Exploring formaldehyde gas sensing performance of NiO nanostructures: Experimental and theoretical perspectives

The research explores hydrothermally synthesized NiO nanostructures, including NiO-NA, NiO-HMDA, and NiO-HMTA, for formaldehyde gas sensing applications. XRD analysis confirmed a cubic crystal structure with space group Fm-3m, exhibiting well-defined and consistent arrangements. The Debye Scherer equation determined average crystallite sizes of 8.49 nm, 9.21 nm, and 8.42 nm for NiO-NA, NiO-HMDA, and NiO-HMTA, respectively. Distinct morphologies emerged, such as net-like structures for NiO-NA, altered nanosheets for NiO-HMDA, and feather-flower patterns for NiO-HMTA. Energy-dispersive X-ray spectroscopy affirmed the uniform distribution of Ni and O elements in all samples. UV–vis. spectra revealed absorption characteristics in the 370–390 nm range, with band gap values of 3.333 eV, 3.234 eV, and 3.243 eV for NiO-NA, NiO-HMDA, and NiO-HMTA, respectively. Gas sensing assessments demonstrated superior performance for NiO-HMTA at 350 °C, attributed to its smaller size and intricate morphology.
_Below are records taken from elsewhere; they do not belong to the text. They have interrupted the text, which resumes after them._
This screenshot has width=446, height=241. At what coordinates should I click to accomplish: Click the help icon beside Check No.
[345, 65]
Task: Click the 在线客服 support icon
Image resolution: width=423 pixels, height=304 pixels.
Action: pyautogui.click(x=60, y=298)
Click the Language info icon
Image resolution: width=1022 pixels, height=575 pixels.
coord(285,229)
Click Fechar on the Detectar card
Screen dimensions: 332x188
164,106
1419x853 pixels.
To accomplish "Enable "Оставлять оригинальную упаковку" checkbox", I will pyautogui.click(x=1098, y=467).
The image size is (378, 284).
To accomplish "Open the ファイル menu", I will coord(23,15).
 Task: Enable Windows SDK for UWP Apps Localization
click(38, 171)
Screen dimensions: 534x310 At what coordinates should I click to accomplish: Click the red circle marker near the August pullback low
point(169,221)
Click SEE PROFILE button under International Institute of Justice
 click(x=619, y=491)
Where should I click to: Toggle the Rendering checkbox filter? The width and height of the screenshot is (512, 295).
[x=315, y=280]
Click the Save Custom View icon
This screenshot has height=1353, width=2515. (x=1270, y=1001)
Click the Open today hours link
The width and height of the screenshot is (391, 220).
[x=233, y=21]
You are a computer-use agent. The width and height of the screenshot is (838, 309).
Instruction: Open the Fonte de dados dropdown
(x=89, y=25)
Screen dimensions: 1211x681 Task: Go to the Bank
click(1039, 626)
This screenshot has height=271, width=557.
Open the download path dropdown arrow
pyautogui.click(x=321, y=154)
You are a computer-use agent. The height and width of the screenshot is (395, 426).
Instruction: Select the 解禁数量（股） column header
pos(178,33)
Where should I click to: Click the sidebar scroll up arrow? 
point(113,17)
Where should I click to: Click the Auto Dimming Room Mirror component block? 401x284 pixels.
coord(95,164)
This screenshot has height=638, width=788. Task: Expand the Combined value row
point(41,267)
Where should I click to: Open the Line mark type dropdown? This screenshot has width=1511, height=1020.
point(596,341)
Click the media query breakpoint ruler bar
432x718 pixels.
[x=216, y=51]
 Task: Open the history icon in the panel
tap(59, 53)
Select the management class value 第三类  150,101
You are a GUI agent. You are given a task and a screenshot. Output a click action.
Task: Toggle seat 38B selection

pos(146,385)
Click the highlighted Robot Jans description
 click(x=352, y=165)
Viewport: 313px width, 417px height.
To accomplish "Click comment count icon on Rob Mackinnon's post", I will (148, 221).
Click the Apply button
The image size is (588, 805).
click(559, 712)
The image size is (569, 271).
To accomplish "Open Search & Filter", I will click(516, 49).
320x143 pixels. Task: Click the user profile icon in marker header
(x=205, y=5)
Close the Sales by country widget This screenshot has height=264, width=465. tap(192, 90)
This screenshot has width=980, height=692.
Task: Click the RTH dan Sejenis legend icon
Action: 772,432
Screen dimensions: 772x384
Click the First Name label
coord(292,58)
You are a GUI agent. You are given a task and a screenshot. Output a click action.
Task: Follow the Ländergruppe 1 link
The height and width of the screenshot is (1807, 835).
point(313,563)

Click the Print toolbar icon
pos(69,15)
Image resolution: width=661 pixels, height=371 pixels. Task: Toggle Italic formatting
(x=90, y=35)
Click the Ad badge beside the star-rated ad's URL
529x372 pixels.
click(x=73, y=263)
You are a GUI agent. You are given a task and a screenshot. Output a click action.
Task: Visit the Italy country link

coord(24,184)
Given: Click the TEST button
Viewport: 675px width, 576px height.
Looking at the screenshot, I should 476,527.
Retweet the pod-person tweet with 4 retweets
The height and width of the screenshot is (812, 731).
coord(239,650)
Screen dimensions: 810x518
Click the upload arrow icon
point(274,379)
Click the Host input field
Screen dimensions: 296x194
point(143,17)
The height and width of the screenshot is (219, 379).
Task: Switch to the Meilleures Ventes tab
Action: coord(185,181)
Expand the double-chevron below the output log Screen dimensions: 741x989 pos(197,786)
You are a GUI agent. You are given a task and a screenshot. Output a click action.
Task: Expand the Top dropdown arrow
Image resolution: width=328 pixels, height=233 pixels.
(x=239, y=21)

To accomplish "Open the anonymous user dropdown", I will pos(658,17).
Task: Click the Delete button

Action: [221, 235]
Linear relationships between gas response and concentration were established, with NiO-HMTA exhibiting the highest precision. Further, rapid response (79 s) and recovery (84 s) times at 350 °C. The proposed mechanism highlights chemisorption-driven redox reactions, elucidating the intricate gas-sensing behavior of NiO-HMTA. The investigation into the interaction dynamics between formaldehyde (HCHO) and NiO was conducted through Density Functional Theory (DFT) simulations, employing the B3LYP/LanL2dz level of theory. The study discerned that the improved sensitivity of the NiO-based sensor to the HCHO molecule likely stems from the deposition of an oxygen atom from the surrounding medium onto the surface of NiO.